● RECORD SET
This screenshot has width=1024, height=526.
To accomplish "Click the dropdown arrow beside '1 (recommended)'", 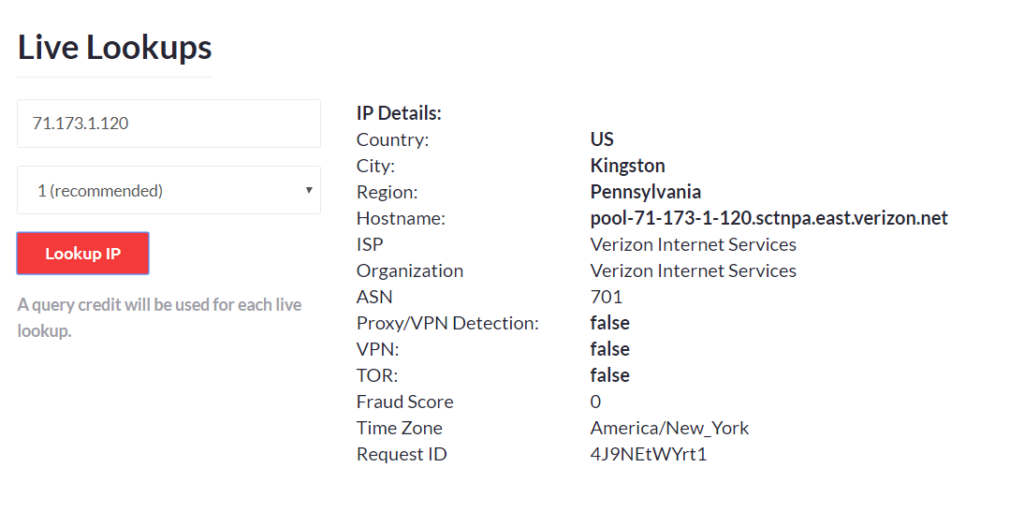I will tap(309, 190).
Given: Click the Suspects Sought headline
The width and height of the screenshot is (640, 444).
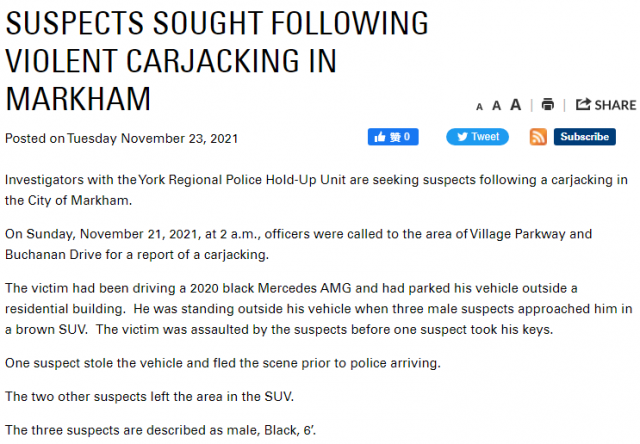Looking at the screenshot, I should (x=217, y=61).
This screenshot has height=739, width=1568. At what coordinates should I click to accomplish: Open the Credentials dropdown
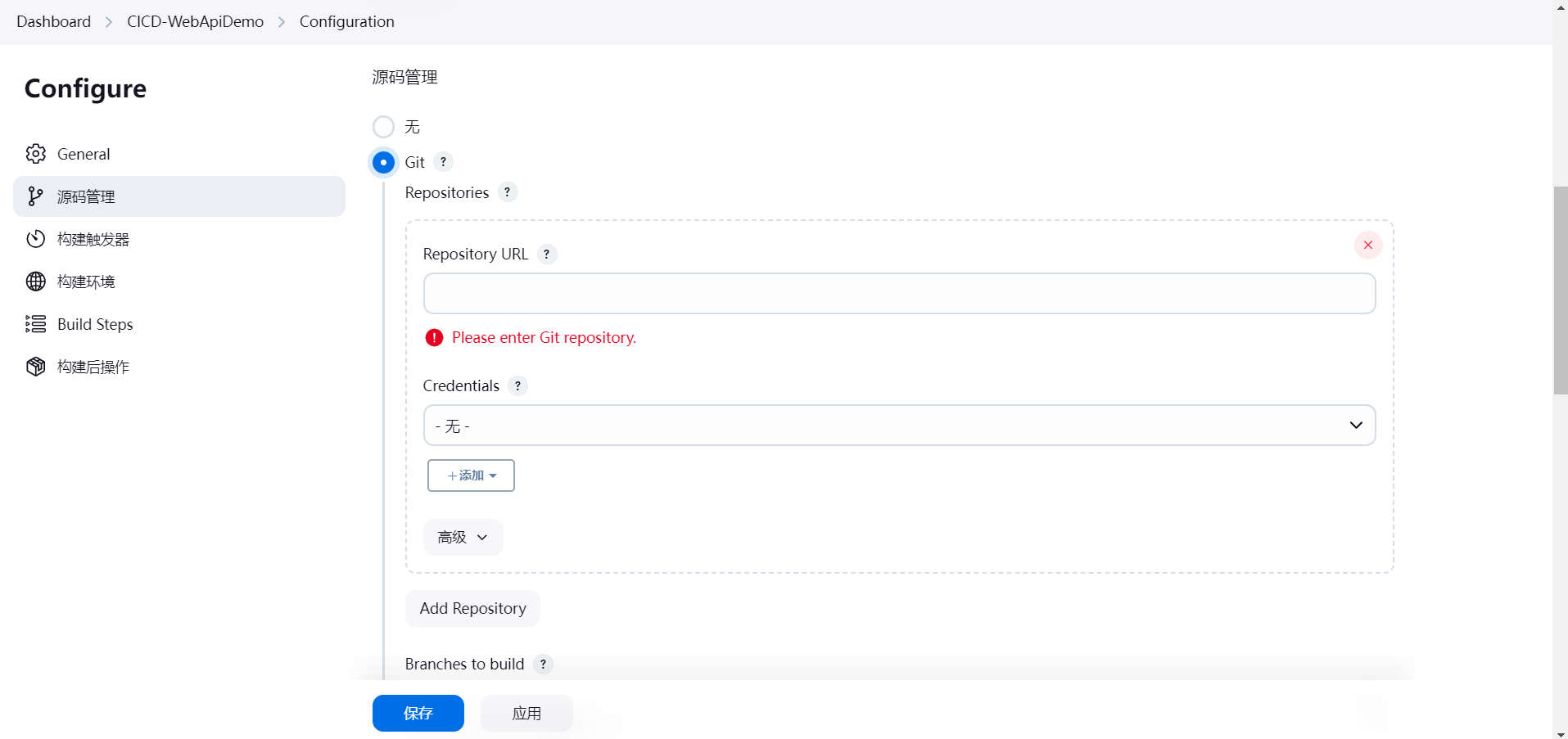[x=898, y=426]
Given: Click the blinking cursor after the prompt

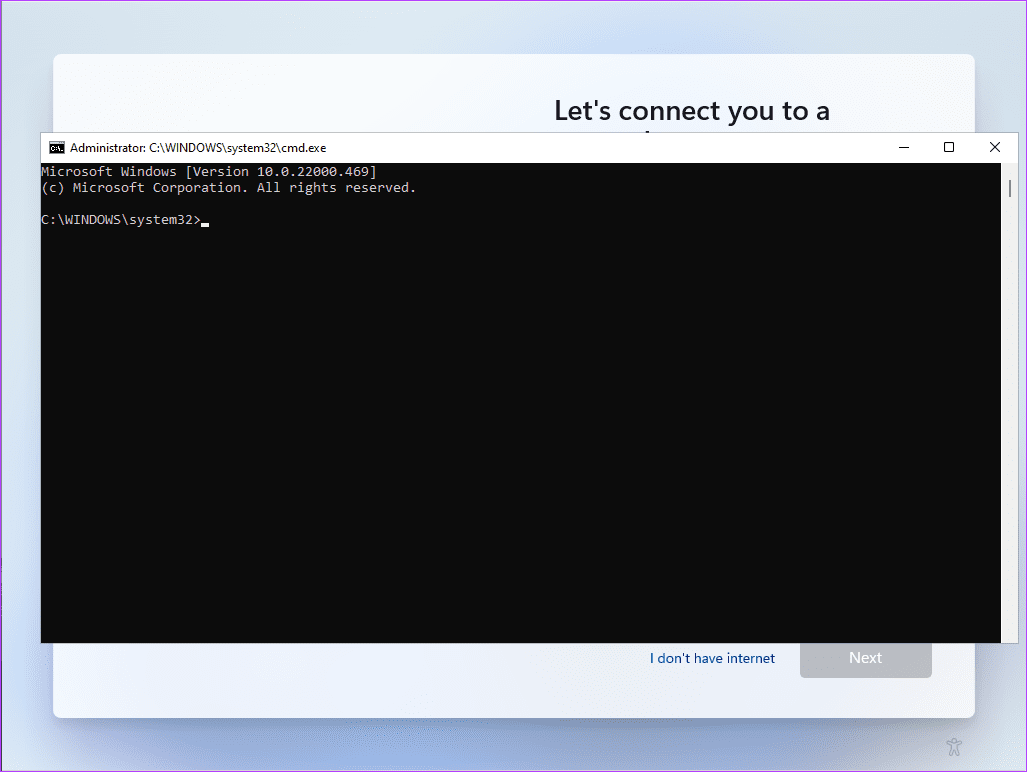Looking at the screenshot, I should (x=205, y=224).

● REQUIRED TASK
Starting at the line containing "This screenshot has height=739, width=1568." and ending with the last line of the listing, reproduce those lines with "blinking cursor" switched to "text cursor" and everything else left unchanged. Leave the pictures out of your answer.

● RIGHT ANSWER
This screenshot has height=739, width=1568. At what coordinates should I click to accomplish: Open the Credentials dropdown
[x=898, y=426]
Given: Click the text cursor after the prompt

Looking at the screenshot, I should (x=205, y=224).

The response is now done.